Ingredients
1 pound beef tenderloin or boneless sirloin steak, silver skin, and all visible fat discarded
1/8 teaspoon pepper
1 teaspoon canola or corn oil
8 ounces button mushrooms, sliced
1 medium onion, sliced
2 cups fat-free, no-salt-added beef broth, heated
3 tablespoons all-purpose flour
2 tablespoons no-salt-added tomato paste
2 tablespoons dry sherry
1 teaspoon dry mustard
1/8 teaspoon dried oregano, crumbled
1/8 teaspoon dried dillweed, crumbled
1/4 cup fat-free or light sour cream
Directions
Cut the meat into thin strips about 2 inches long. Sprinkle with the pepper.
Heat a large nonstick skillet over medium-high heat.
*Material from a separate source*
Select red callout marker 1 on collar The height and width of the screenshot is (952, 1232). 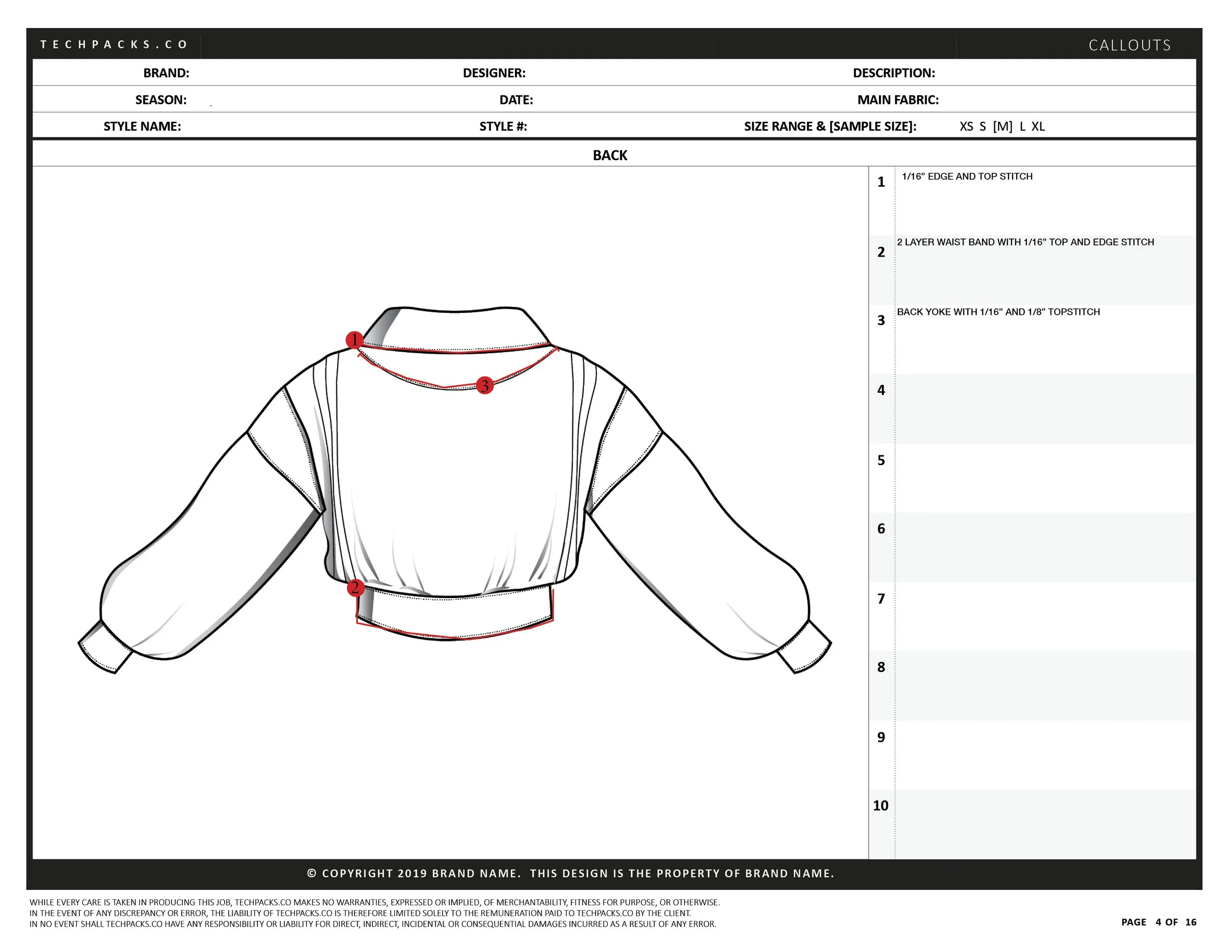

Add the oil and swirl to coat the bottom. Cook the beef for 1 minute.
Stir in the mushrooms and onion. Cook for 2 to 3 minutes, or until the onion is soft, stirring occasionally.
In a medium bowl, whisk together the broth and flour. Pour into the skillet. Bring to a boil. Reduce the heat and simmer for 2 to 3 minutes, or until thickened, stirring constantly.
In a small bowl, whisk together the remaining ingredients except the sour cream. Stir into the beef mixture. Simmer, covered, for 5 to 10 minutes, or until the beef is tender.
Transfer about 1/4 cup sauce to a small bowl. Whisk in the sour cream. Stir back into the skillet. Cook for 5 minutes, or until warmed through.
Roasted Broccoli
Ingredients
Florets from 2 stalks of broccoli
2 garlic cloves, peeled and thinly sliced
Extra virgin olive oil
1/2 teaspoon kosher salt
1/4 teaspoon red pepper flakes
2 teaspoons lemon zest
Juice from one fresh lemon
1/3 cup freshly grated Parmesan cheese
Directions
Preheat oven to 425 F.
In a plastic zip-lock bag combine all the ingredients except the cheese. Shake well.
Line a baking sheet with foil and oil the surface.
Pour the contents of the zip-lock bag and spread evenly.
Roast for 20 to 25 minutes, until crisp-tender and the tips of some of the florets are browned. Sprinkle with Parmesan and serve hot.